━━━━━ Source data ━━━━━

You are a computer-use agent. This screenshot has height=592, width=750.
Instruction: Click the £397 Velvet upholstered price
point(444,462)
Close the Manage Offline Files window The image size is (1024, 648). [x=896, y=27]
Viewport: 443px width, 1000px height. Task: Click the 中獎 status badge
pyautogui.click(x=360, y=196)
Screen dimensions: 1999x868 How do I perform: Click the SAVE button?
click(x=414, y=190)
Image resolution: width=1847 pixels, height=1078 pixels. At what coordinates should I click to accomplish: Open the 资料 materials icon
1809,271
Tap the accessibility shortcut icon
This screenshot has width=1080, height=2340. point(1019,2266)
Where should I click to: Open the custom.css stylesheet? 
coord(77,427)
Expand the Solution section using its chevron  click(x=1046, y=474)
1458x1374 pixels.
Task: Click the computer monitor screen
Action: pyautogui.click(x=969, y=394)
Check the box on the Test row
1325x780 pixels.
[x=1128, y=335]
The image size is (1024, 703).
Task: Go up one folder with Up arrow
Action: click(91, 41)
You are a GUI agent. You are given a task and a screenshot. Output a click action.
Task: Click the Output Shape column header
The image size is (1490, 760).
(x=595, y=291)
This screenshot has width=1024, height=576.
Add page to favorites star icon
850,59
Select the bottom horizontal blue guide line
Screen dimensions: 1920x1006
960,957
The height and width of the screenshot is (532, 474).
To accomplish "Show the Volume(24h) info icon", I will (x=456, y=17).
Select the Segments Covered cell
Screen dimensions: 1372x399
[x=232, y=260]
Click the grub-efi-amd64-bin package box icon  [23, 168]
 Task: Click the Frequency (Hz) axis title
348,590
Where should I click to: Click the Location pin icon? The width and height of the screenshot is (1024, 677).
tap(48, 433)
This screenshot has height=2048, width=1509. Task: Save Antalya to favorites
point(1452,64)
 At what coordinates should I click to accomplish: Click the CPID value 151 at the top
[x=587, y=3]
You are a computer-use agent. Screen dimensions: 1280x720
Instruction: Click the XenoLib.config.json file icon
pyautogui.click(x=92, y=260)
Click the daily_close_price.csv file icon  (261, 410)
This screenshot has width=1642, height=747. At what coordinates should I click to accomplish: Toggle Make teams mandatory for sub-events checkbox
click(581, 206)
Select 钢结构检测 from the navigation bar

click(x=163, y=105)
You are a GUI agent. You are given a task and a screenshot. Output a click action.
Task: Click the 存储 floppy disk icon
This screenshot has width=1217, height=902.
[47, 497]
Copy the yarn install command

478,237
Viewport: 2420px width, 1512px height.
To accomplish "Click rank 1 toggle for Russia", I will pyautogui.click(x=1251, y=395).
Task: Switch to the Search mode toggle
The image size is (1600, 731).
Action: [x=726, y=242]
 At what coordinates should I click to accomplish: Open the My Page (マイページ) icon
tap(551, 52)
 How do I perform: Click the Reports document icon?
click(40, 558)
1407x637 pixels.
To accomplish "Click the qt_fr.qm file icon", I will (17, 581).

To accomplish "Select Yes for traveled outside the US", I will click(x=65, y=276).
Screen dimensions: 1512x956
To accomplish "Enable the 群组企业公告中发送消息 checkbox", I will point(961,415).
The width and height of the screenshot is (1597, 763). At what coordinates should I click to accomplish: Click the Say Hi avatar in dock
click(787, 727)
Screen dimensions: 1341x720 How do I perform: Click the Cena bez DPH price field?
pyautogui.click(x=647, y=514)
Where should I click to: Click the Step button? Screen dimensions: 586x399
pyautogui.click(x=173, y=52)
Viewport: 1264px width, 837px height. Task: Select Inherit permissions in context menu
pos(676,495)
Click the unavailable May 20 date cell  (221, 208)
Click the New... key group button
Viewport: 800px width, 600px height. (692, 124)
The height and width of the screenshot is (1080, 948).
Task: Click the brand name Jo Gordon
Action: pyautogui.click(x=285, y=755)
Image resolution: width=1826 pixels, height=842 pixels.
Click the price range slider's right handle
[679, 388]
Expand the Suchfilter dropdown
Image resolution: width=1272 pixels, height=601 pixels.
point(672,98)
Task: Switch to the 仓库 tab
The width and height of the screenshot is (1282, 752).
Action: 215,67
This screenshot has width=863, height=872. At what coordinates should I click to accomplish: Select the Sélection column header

━━━━━

» Assignment
Among the records above, find each line holding "header" and list it.

» Answer
Task: Click the Output Shape column header
This screenshot has width=863, height=872. At what coordinates should I click to accomplish: Select the Sélection column header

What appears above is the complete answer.